Oysters that were cared for in claires have special names. There are four varieties: pousses en claire, which are grown entirely in the claires from naissins (new-borns), and - in descending price order - fines de claires vertes, spéciales de claires and fines de claires, which are all matured in the claires for varying times.
Fines de claires have been refined for about a month in claires; about 30 to 40 oysters will share a space of one square meter.
Spéciales de claires have spent about two to four months in claires; only about 5 to 10 oysters share an area of one square meter.
Fines de claires vertes come into contact with navicule bleue algae, which give the oyster’s yellow gills their distinctive green tint.
The Arcachon basin produced wild oysters in ancient times. Today it has become an important breeding center, supplying spats (oyster larvae) to most of France's oyster-farming basins. Thus, the oyster industry of Arcachon is two-fold: growing oysters for the market and growing seed oysters for oyster growers elsewhere. The Arcachon basin and Marennes-Oléron region are the only regions in France where oysters reproduce naturally – in all other areas, young oysters are brought in from these two regions.
The flavors of oysters found around Arcachon range from the aroma of fresh vegetables and citrus fruit of Cap-Ferret oysters, to the rather sweet milkiness of those from the Arguin sandbank, to the vegetal/mineral tang of those from the Ile aux Oiseaux.
Those from the Ile aux Oiseaux owe their reputation to the plankton they consume during their fattening phase and to their greenish color acquired in claires, as in Marennes-Oléron.

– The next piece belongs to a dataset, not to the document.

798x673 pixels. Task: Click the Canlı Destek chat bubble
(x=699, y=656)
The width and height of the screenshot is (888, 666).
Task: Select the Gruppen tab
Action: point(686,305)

Generally, many growers of Arcachon improve their oysters in a form of claire, which serves to cleanse the oysters of any impurities and keep them fresh.
French weights and measures system for oysters. Pacific oysters and European oysters are rated differently:
5 - "P": Petit (small)
4 and 3 - "M": Moyen (medium)
2 - "G": Grand (large)
1 and 0 - "TG": Très Grand (very large)
4 - "P": Petit (small)
3,2, and 1 - "M": Moyen (medium)
0 - "G": Grand (large)
00 - "TG": Très Grand (very large)
Following the oyster tasting, we had lunch at Restaurant Pinasse. A "pinasse" describes a small sail boat design which served French oystermen for centuries as an important work boat. They were about 20 to 30 feet long, narrow, flat bottomed, with a round stern, usually equipped with one mast (occasionally also two), no jib, a center board at times and a rudder, with plenty carrying capacity for oysters. If the oystermen happened to get stuck in a prolonged wind lull, they could return to shore by paddle.